▶ READING PASSAGE:
Like other people in the Maple
Bay area near Duncan where he normally keeps his boat, Jim Drummond a few
days later had another sighting. But this time it was obviously some part
of a game that pranksters had started to play, perhaps stimulated by the
UFO publicity which by then had swarmed into the local press.
"The second one wasn't the same
thing at all," he said. "You could see it was a kids' job, not a fraction
as bright, and it was just bobbing around without really going anywhere."
Seen in front of tugboat which they have
converted into comfortable home, Jim and Dianna Drummond were treated to
spectacular New Year's display when giant UFO flew close to vessel. Jim's
mother, whom they were visiting, was first to sight object.
The rash of reports that cropped
up for the next month or so made it difficult to distinguish between what
might be real and what was clearly fake. Eventually we decided that, in
our book at least, only the Jan. 1 sightings had the true flavor of
authenticity.
Yet there were others that made
us pause. Phoning James Quaife, the mayor of Duncan, on a tip, we learned
that one night in January, he and his wife and several neighbors, watched
a light many times brighter than a star perform spectacular manoeuvres in
the sky, including dead stops and reversal of direction.

▶ APPLY WHAT YOU READ:
1. Reproduce the part of the account of UFO sightings near Duncan starting with "The rash of" and going on through "reversal of direction.".
2. Go on with the account of UFO sightings near Duncan, beginning after its final sentence.

▶ SUPPLIED RECORDS:
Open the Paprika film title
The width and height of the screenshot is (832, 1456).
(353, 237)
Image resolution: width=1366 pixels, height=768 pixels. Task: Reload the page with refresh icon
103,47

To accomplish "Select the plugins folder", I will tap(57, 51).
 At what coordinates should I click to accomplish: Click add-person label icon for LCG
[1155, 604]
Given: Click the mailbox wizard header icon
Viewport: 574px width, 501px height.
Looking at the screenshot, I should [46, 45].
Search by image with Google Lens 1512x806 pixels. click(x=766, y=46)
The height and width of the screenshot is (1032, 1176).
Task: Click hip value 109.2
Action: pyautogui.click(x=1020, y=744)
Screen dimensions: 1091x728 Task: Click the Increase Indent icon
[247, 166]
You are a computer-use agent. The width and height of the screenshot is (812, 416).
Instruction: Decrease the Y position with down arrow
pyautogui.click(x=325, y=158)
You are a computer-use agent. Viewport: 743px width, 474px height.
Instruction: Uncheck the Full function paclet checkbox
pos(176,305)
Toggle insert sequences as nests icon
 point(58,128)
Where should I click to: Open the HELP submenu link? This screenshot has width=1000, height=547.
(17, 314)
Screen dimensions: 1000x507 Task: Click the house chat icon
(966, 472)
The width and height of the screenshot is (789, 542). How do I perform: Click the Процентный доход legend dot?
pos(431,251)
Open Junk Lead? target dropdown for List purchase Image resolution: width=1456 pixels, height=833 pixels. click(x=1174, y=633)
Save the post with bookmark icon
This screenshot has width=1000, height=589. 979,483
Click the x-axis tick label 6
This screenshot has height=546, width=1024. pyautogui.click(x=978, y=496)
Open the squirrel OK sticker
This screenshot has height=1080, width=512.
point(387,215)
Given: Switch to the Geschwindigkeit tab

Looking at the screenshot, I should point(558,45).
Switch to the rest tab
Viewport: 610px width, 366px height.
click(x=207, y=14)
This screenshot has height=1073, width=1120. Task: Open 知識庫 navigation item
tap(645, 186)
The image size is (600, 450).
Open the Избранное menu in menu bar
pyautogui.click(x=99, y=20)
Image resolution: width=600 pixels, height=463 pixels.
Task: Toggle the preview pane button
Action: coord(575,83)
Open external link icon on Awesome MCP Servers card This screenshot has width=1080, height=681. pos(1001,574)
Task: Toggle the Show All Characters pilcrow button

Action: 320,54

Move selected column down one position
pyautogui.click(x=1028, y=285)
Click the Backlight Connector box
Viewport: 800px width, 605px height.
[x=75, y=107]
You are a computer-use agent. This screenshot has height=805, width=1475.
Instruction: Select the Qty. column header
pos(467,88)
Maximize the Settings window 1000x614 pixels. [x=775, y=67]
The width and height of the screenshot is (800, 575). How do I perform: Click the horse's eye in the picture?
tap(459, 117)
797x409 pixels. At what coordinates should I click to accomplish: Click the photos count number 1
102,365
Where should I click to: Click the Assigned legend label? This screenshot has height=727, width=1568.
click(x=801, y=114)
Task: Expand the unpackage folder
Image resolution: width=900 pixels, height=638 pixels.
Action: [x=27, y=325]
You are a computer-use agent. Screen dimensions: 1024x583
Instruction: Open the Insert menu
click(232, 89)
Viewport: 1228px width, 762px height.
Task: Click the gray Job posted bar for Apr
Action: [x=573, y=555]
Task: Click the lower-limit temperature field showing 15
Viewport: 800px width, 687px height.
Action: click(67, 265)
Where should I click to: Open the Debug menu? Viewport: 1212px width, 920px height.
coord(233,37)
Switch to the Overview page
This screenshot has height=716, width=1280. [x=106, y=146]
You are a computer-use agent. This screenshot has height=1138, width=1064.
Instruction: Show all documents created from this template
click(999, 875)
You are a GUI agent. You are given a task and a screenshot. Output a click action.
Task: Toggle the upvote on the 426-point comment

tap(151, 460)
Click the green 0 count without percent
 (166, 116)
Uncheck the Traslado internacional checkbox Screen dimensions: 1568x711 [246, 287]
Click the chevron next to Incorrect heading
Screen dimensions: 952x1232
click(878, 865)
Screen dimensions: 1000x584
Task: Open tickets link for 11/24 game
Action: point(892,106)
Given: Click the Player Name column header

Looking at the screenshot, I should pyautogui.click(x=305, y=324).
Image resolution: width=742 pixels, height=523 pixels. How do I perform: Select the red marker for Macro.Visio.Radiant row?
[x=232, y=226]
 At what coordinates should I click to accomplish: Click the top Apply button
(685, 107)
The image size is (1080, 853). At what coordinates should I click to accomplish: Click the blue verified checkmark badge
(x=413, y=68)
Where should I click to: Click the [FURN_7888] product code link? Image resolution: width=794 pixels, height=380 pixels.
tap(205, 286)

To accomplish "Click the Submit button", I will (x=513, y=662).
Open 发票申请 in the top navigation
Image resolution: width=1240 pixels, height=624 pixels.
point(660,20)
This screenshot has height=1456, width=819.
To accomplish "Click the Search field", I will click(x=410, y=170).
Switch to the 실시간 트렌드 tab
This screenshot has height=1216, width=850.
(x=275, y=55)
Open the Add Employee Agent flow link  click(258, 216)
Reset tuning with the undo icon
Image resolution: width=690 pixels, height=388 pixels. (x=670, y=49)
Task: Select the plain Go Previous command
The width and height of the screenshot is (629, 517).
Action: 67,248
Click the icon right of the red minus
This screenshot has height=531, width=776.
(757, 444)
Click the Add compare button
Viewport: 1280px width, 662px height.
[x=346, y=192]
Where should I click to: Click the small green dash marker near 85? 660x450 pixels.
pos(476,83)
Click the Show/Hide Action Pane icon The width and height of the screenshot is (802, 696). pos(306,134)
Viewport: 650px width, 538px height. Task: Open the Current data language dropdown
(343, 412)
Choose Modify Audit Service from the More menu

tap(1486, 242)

▶ ANSWER SECTION:
1.
The rash of reports that cropped
up for the next month or so made it difficult to distinguish between what
might be real and what was clearly fake. Eventually we decided that, in
our book at least, only the Jan. 1 sightings had the true flavor of
authenticity.
Yet there were others that made
us pause. Phoning James Quaife, the mayor of Duncan, on a tip, we learned
that one night in January, he and his wife and several neighbors, watched
a light many times brighter than a star perform spectacular manoeuvres in
the sky, including dead stops and reversal of direction.

2.
Mayor James Quaife
A month later after the
excitement seemed to have died, John Vanderhoek, who lives on a farm by
the Vancouver Island highway, phoned to say that motorists were crowding
up in front of his place to watch a "red thing in the air" that was
putting on quite a performance. He described it as rising and falling, and
changing in intensity as it did so. Above the reddish light there appeared
to be a white one, and the object was in motion despite a complete absence
of wind. As he spoke the light moved toward mountains to the west and
disappeared.
That apparently marked the end of
the Vancouver Island flap, at least for the time being. But it might be
well to explain that the Jan. 1 sightings did not really mark the
beginning. In December there had been a scattering of sightings north of
Duncan, and in one case the object sounded very similar to that reported
by Vanderhoek. It was glowing white on top and red on the bottom.
But the most striking of these
earlier incidents occurred one morning above Duncan's Alexander elementary
school. The object in this case was ring-shaped and, as it moved silently
overhead, was observed by a teacher, two aides, the school secretary and
two students.
"The ring definitely looked as if
it was made of some solid substance," Mrs. Edith Beiling, one of the
aides, told us. "It was like a very large heavy hula hoop and the material
looked like thick rolled-up plastic. It seemed to change in size slightly,
perhaps because it was moving up and down, and we didn't have any real
idea what size it was but I'd say a large plane could have fitted into it
about 15 times.
"We saw it through a window from
inside the school at first, then we rushed outside to get a better look.
We were all pretty excited, and I think there was one who was even quite
frightened. I felt like ringing the school bell but decided I had better
not."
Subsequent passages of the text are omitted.